The Education Department had warned in the days prior that restarting payments without mass relief could result in a "historically large increase in the amount of federal student loan delinquency and defaults as a result of the COVID-19 pandemic."


Virginia Foxx, the ranking member on the House's education committee, criticized the extension, saying it would have "real, harmful repercussions for Americans."


"This is not the kind of policy taxpayers ordered, but it’s all that’s on the menu for the Biden administration," Foxx said. "We need sane, fiscally responsible policies–not the haphazard decisions being served up by this White House."


The moratorium was first enacted under former President Donald Trump in March 2020, at the start of the coronavirus pandemic. In addition to waived payments, interest rates for federal student loans have been set at 0% and loan servicers have stopped attempting to collect overdue debts.


When Biden in August extended the moratorium to the end of the year, he said it would be the last time the freeze was pushed back. But that was before a pair of setbacks in federal court for Biden’s student loan debt cancellation, which was designed to grant up to $20,000 in relief to borrowers.

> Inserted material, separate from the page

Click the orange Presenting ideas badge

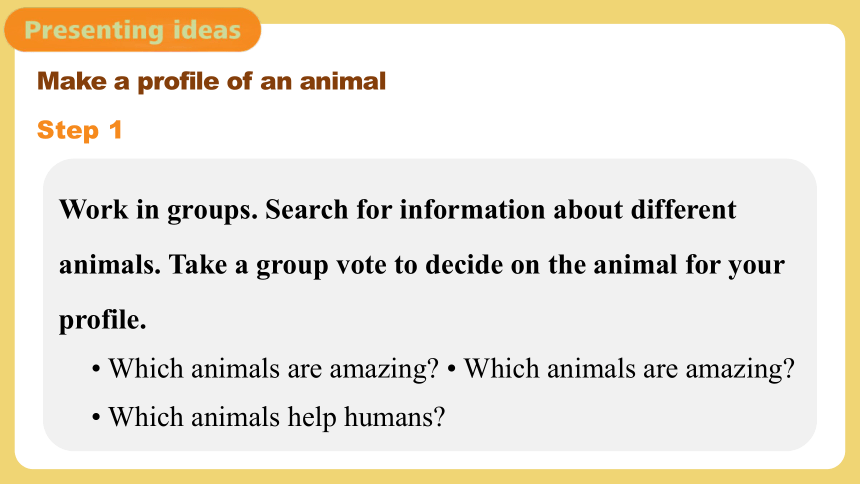pos(133,30)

Borrowers making less than $125,000 a year – or $250,000 for married couples – qualify for the president's mass debt forgiveness plan. The payment pause, however, affects borrowers with federal loans regardless of their income.


The NAACP and other advocates of student debt relief had pushed for the White House to extend the moratorium while the Supreme Court decides whether to take up the administration’s appeal.


The Committee for a Responsible Federal Budget, a nonpartisan group that advocates on fiscal issues, estimated that if Biden's newest extension of the pause lasted two months beyond June 30, 2023, it would cost an additional $40 billion, for a total cost of $195 billion over the life of the freeze on payments.